Pointing records for text and elements –
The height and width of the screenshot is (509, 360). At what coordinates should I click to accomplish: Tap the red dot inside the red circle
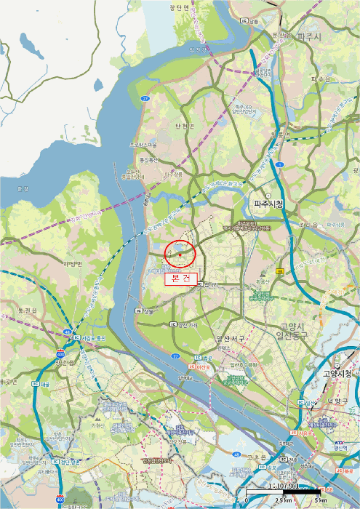click(x=180, y=253)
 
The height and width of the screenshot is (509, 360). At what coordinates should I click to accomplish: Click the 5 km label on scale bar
click(x=321, y=502)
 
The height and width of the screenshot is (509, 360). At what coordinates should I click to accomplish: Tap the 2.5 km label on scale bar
click(x=282, y=502)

EXERCISE DIRECTIONS –
Rewrite the whole listing above with every "screenshot" changed to "image" and nothing else altered. Omit the pictures from your version.

ANSWER FOR THIS EXERCISE –
The height and width of the image is (509, 360). At what coordinates should I click to accomplish: Tap the red dot inside the red circle
click(x=180, y=253)
 
The height and width of the image is (509, 360). At what coordinates should I click to accomplish: Click the 5 km label on scale bar
click(x=321, y=502)
 
The height and width of the image is (509, 360). At what coordinates should I click to accomplish: Tap the 2.5 km label on scale bar
click(x=282, y=502)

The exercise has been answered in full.